▸ TASK:
Reproduce the items below verbatim, starting at the line containing "At what coordinates should I click to accomplish: Click" and ending with the final line of the items.

-- RECORDS start --

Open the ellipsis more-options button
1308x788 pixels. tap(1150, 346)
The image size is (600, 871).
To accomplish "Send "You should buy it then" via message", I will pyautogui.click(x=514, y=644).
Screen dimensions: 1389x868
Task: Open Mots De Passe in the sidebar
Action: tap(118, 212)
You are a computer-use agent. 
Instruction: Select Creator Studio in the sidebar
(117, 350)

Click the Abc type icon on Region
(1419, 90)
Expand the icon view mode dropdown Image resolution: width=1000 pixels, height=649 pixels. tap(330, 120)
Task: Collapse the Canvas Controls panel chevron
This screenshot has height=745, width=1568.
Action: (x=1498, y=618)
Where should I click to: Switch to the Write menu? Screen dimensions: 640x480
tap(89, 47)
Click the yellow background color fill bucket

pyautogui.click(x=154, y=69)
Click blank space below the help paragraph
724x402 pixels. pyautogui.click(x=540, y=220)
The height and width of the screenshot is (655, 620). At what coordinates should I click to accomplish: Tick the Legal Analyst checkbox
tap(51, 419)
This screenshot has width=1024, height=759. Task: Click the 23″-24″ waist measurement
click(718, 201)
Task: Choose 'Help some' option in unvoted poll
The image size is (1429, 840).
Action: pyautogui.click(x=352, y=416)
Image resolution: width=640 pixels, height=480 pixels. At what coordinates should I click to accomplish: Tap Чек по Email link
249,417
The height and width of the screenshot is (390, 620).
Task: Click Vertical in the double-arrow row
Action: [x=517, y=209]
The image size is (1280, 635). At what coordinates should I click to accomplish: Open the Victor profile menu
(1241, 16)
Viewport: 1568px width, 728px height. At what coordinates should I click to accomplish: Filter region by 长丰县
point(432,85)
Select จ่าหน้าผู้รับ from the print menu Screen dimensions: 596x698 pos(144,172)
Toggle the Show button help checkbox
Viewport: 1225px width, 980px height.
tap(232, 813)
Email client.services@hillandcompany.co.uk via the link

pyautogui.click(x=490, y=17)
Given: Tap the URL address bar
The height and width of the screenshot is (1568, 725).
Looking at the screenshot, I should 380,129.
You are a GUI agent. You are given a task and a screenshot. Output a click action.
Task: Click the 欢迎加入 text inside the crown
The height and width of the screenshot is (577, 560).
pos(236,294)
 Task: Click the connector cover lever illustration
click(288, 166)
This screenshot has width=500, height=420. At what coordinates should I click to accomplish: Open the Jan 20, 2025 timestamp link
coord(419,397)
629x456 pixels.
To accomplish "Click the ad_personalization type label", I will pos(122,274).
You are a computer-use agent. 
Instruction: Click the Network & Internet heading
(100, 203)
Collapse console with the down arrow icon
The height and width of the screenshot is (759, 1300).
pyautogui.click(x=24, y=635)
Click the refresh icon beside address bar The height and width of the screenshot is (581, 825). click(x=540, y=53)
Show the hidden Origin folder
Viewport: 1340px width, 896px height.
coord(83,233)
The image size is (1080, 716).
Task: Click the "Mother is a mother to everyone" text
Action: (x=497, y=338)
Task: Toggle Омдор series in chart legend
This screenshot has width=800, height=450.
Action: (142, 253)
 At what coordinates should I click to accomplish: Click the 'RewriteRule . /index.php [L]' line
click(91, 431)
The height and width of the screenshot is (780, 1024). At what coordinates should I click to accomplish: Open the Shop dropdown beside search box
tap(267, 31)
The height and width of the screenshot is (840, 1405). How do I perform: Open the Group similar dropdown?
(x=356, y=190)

-- RECORDS end --

▸ SOLUTION TO THIS EXERCISE:
 At what coordinates should I click to accomplish: Click the 'RewriteRule . /index.php [L]' line
click(91, 431)
The height and width of the screenshot is (780, 1024). At what coordinates should I click to accomplish: Open the Shop dropdown beside search box
tap(267, 31)
The height and width of the screenshot is (840, 1405). How do I perform: Open the Group similar dropdown?
(x=356, y=190)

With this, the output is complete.